在上述示例中,转换将使用modify写入模式写入output_PNGs。仅处理自上次构建以来添加到输入媒体集中的媒体项。如果转换无法以增量方式运行,则输出将使用replace写入模式,并读取整个输入内容。具体要求如下。

v2_semantics设置为True时,增量媒体集可以与任意数量的其他增量输入和输出组合使用,包括数据集(Datasets)和虚拟表(Virtual tables)。

增量计算的要求(Requirements for incremental computation)

每个增量输入和输出都会影响转换是否能够以增量方式运行。有关数据集何时会阻止转换以增量方式运行的更多信息,请参阅增量转换参考

媒体集输出(Media set output)在以下情况下可能阻止转换以增量方式运行:

  • 在多输出构建中,该输出最近一次构建是在与其他输出不同的转换中完成的。
  • 该输出是事务性媒体集(transactional media set),且自最近一次构建以来被修改过,包括用户上传和删除操作。

媒体集输入(Media set input)在以下情况下可能阻止转换以增量方式运行:

  • 媒体集的内容被替换,例如使用replace写入模式写入时。

如果媒体集输入作为snapshot_input包含在内,则即使其内容被替换,也不会阻止构建以增量方式运行。请参阅快照输入文档

与数据集不同,路径覆盖(path overwrites)和媒体项删除(media item deletions)不会阻止转换以增量方式运行。

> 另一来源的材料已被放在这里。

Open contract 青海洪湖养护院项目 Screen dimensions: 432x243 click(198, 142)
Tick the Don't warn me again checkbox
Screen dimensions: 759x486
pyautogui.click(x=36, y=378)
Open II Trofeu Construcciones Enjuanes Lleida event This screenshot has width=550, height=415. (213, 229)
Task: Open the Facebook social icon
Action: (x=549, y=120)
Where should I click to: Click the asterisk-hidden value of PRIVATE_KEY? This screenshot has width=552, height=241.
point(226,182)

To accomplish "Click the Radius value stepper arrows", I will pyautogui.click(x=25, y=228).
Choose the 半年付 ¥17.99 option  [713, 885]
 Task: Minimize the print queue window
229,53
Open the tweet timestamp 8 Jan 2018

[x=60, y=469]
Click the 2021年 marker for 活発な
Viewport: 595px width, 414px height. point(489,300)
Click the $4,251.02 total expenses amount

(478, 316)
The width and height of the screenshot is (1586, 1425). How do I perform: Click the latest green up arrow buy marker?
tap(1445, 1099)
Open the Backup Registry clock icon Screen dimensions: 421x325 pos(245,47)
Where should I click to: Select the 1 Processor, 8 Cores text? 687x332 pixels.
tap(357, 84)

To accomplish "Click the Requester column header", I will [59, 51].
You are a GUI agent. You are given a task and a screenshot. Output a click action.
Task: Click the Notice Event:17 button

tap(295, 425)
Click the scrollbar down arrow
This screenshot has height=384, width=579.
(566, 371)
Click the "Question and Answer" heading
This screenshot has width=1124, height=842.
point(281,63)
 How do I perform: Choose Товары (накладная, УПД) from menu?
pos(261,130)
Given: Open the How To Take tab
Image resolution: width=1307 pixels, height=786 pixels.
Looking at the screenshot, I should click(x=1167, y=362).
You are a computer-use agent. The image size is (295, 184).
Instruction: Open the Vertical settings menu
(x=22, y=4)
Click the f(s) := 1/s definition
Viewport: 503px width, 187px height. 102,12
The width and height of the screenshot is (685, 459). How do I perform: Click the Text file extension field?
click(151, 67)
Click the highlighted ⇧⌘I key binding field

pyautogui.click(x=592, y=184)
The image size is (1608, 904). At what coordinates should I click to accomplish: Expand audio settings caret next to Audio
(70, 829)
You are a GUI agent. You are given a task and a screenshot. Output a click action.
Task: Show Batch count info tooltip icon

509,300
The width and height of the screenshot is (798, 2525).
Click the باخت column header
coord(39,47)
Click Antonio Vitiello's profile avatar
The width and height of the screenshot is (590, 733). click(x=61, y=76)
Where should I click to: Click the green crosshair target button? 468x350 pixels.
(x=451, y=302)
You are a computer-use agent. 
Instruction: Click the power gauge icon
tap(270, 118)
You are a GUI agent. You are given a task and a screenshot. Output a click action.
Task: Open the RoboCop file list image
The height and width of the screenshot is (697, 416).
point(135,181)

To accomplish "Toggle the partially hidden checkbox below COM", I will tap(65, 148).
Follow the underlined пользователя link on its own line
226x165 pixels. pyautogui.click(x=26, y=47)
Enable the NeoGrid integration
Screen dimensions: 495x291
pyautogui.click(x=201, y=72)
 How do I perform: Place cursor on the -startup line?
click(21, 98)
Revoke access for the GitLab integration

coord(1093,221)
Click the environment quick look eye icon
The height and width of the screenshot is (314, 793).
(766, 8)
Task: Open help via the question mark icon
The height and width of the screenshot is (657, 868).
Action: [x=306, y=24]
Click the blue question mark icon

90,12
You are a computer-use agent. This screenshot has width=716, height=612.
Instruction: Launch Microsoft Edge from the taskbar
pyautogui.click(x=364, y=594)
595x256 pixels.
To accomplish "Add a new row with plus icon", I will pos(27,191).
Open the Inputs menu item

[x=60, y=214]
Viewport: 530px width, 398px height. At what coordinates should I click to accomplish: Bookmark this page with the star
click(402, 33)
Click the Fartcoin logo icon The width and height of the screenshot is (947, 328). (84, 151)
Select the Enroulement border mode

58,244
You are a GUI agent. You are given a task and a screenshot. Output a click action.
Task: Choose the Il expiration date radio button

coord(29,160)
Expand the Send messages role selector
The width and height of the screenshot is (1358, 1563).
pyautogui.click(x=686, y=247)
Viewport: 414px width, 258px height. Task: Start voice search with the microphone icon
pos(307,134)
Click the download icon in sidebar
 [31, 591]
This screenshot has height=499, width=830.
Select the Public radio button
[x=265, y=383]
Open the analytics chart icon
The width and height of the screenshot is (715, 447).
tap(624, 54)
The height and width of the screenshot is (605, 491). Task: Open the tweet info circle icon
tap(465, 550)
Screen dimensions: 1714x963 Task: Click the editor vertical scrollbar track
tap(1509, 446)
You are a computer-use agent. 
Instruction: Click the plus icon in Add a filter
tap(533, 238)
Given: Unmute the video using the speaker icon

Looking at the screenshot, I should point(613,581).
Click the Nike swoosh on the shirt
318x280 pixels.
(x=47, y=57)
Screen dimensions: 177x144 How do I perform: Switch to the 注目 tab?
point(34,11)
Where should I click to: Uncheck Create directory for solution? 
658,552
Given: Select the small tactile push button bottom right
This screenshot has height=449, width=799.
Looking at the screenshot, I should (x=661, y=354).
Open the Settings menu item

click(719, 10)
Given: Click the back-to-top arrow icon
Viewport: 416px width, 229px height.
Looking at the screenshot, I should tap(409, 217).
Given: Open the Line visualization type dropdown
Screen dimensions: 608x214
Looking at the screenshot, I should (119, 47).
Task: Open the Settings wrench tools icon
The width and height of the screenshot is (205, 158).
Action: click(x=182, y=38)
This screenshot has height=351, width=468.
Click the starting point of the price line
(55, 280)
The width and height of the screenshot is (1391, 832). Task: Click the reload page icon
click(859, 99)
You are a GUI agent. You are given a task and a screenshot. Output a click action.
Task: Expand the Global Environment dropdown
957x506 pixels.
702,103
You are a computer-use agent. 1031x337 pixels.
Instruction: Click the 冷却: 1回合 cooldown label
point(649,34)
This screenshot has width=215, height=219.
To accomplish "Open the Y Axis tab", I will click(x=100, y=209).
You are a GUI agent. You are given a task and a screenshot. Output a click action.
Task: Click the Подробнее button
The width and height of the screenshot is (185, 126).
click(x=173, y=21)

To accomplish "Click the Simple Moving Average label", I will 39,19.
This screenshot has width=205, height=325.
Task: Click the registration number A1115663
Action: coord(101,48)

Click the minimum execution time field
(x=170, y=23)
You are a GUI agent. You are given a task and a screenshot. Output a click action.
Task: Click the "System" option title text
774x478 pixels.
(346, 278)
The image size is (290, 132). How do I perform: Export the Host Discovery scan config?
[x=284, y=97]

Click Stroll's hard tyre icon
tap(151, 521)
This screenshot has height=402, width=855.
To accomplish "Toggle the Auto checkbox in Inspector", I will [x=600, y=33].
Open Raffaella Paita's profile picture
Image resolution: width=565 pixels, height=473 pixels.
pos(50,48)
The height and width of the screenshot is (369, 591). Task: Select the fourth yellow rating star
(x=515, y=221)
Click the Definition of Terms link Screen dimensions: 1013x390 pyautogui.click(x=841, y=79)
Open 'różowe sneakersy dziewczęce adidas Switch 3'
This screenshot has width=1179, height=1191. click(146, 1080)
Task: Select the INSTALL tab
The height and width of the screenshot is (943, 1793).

增量读取模式(Incremental read modes)

在增量转换中,媒体集输入可以使用以下三种模式之一进行列出:

  • added 仅包含自上次构建以来添加到分支中的项。
  • previous 仅包含上次构建运行时分支中已存在的项。
  • current 包含媒体集分支中的所有项。

addedprevious的并集始终等于current

:::callout{theme="warning"} 如果转换未以增量方式运行(例如,自上次构建以来输入内容被替换),则使用previous模式列出的结果将为空。该列表不会包含上次构建中存在的项。 :::

默认读取模式为:增量运行时使用added,非增量运行时使用current。但可以在任何列出方法中使用mode参数指定读取模式:

from transforms.api import transform, incremental
from transforms.mediasets import MediaSetInput, MediaSetOutput

@incremental(v2_semantics=True)
@transform(
    input_PNGs=MediaSetInput('/examples/input_PNGs'),
    output_PNGs=MediaSetOutput('/examples/output_PNGs'),
)
def upload_pngs(input_PNGs, output_PNGs):
    # 增量运行时使用`added`,非增量运行时使用`current`
    listed_pngs = input_PNGs.dataframe(deduplicate_by_path=False)

    # 始终使用`previous`模式读取
    previous_listed_pngs = input_PNGs.dataframe(deduplicate_by_path=False, mode="previous")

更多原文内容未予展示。